The Lavender Manifesto
(1) I’m not too proud to admit that from time to time I like to rock the Lavender Diamond. Yes, tracks like Oh No and You Broke My Heart are pretty girly. But they’re still not as girly as anything made by Jens Lekman, who is (I’m told) a man.
Oh, but was just poking around the Lavender Diamond website and I found the following manifesto on the “News” page.
Did you know that this is the beginning of the era of true love? The end of oppression? Of the self or the other. It’s true. True love can only exist in the absence of oppression and where true love exists there is no oppression.
This is the moment of the invention of peace on earth. Like the moment just before the invention of the printing press. Or the day after, or the week of. Imagine the sun going down and you pass a window and someone inside is writing notes (and that someone is you) and those notes are about a letterpress- or an airplane- or the that the world is round- or that peace will come to earth. We will look back on this moment with astonishment and wonder how we lived in the time of war- much the same way we look back with astonishment at a time on earth without humans- or birds- or clouds- or at a time when dinosaurs lived-
But do not forget that everything on earth and in heaven may come and go. There was a time before humanity. There was a time before America. There was a time before the sky, there was a time before earth.

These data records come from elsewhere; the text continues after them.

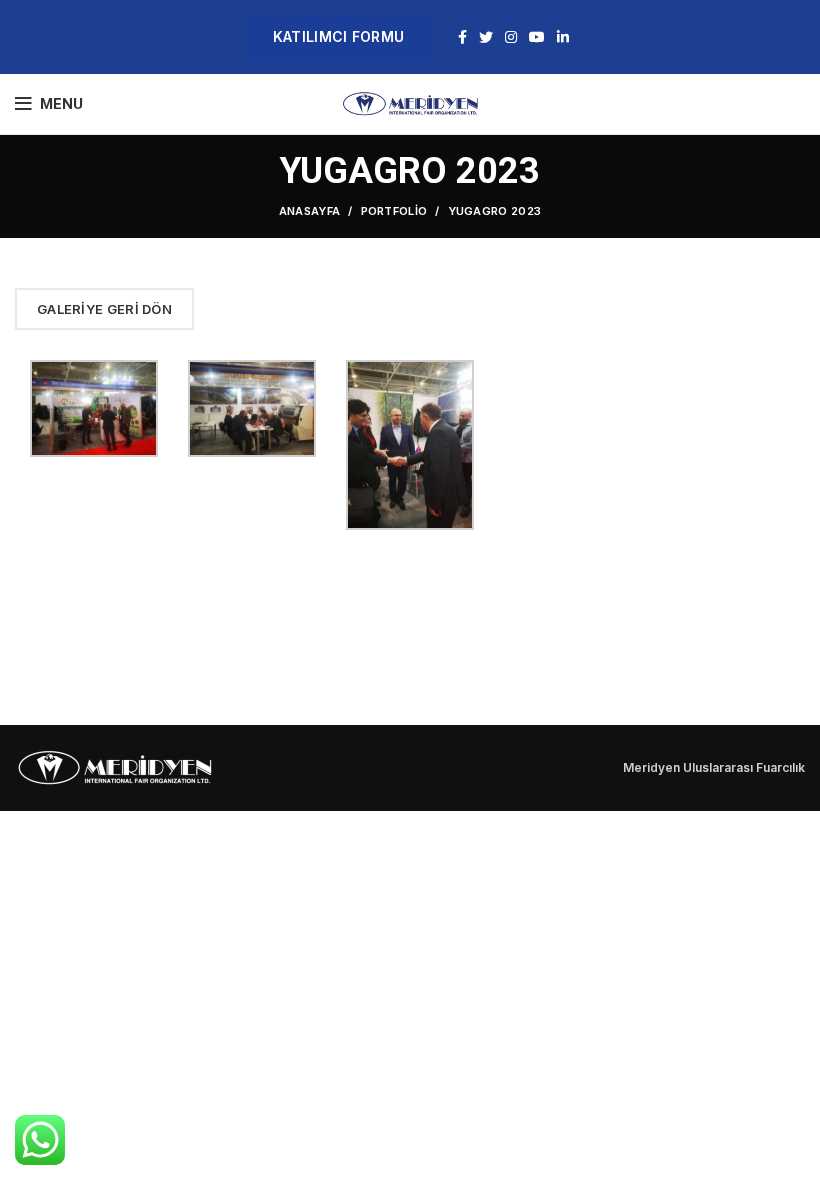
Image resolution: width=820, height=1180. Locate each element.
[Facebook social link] (462, 37)
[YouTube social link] (537, 37)
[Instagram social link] (511, 37)
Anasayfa (309, 211)
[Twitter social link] (486, 37)
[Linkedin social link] (563, 37)
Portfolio (394, 211)
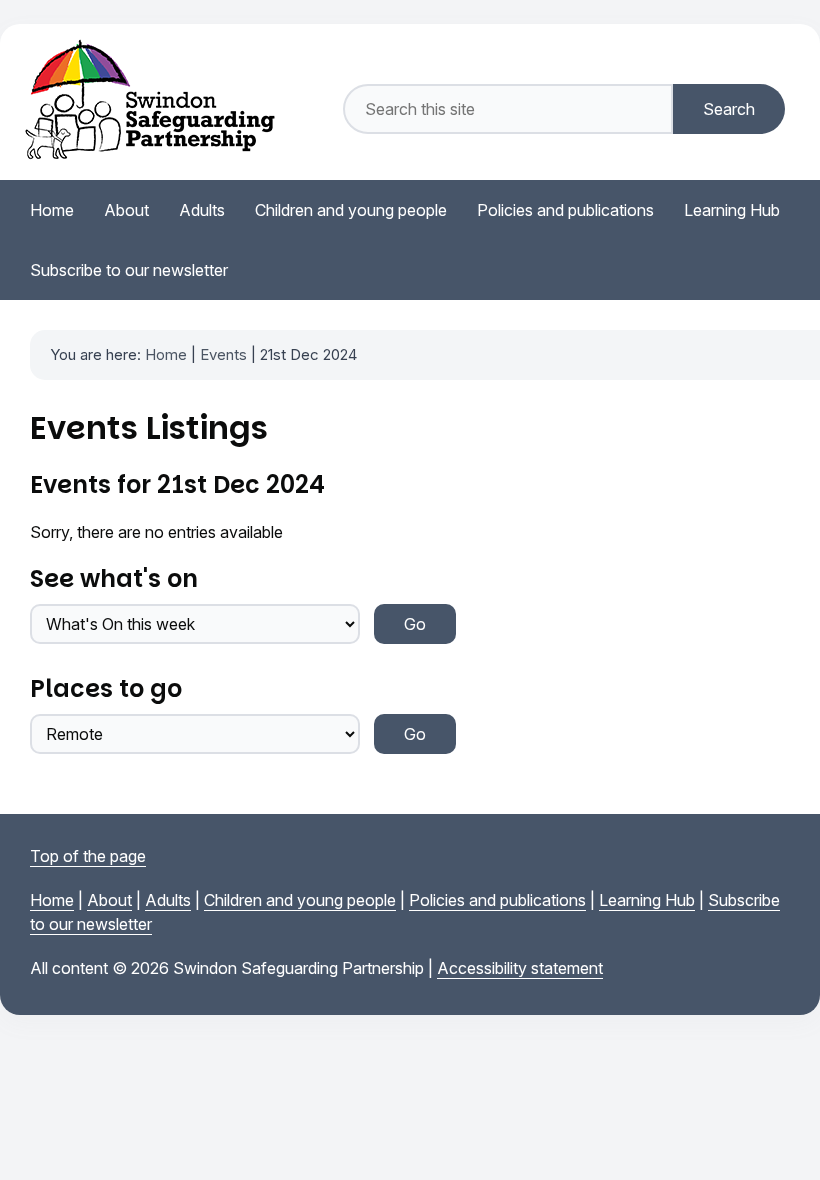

And this is the time before peace.
I declare that the age of war is over and that soon it will be a memory.
War is now extinct and peace is the new species.
Imagine this. And Invent this with the full force of your soul, your mind, your heart, your voice.
Earth is heaven, the water is magic, the ground is magic, your voice is magic, you are pure magic. Remember yourself. Bring peace.
Peace to all the children of the world, forever and ever and now,
Love.
Ahem. Soooo … Heeeey. Oh man, I suddenly feel really uncomfortable. Granted, this isn’t the first time I’ve heard that I am “pure magic.” It’s not even the first time this weekend. But I mean, if someone said this to you on the bus, you’d be like, “Is this person going to stab me like James Howard Kunstler?" Again, this was on the “News” page under “TODAY!” It’s one thing if you don’t feel like updating your “News” page, but this is just too much.
(2) Note the resemblance between the phrases “I ain’t to proud to beg” and Jesse Ventura memorable “I ain’t got time to bleed.” One of these days I hope to find a subtle and appropriate way to drop “I ain’t got time to bleed” into casual conversation. Observe:
Friend: Hey Salam, you donating blood this year?
Me: Oh, sorry man. I ain’t got time to bleed.
(3) Let me also add that Cory Doctorow’s Little Brother will likely be the greatest book since modern YA classic King Dork. That’s saying a lot.
1) Hey, with the spread of liberal democracy and the progressive abolition of trade barriers, maybe the age of peace IS beginning. But it’s only going to last until the Hormone Wars of 2248 when the collapse of the Testosterone Mines of California create a worldwide shortage and global conflict.
2) How many of your friends call you by your last name?
— PEG · Dec 29, 10:14 PM · #
I saw Lavender Diamond open for The Decemberists. Witty exchange:
bq. Lavender Diamond to Crowd: “We’re Lavender Diamond, and you’re Lavender Diamond too.”
bq. Someone from the crowd over the (mostly) quiet: “Don’t touch me!”
— talboito · Dec 29, 11:57 PM · #
Now, having grown up reading the Bible and spending massive amounts of time in church, I hear something like that and wonder if this is the beginning of the end of the age. Then I wonder why no one told me and why I didn’t have the smarts to write the “Left Behind” series so my family and I could live in financial comfort until the end, donating lots of money to others, of course. I’m not sure I could endure the literary shame of being the author of “Left Behind”.
“Don’t touch me!” :-) I saw a reporter on CBS Evening News the other night bringing the drama (and not much news) to a segment of the show. “Take your hands off me!” she said to the hapless politician she ambushed with her camera crew as the interviewee earnestly tried to get her to stop. I thought I’d stumbled onto the Daily Show by mistake.
— Joules · Dec 30, 07:47 PM · #
(1) Coincidentally, I’m writing the libretto for “Hormone Wars of 2248.”
(2) Some, not many. But I’ve collected a lot of questionable nicknames.
There are many, many reasons Lavender Diamond is fascinating, and one is biographical: the chanteuse/lead has a pretty cool life story, from the little I know. I know I shouldn’t put much stock in that sort of thing, but that’s the nature of my fannishness.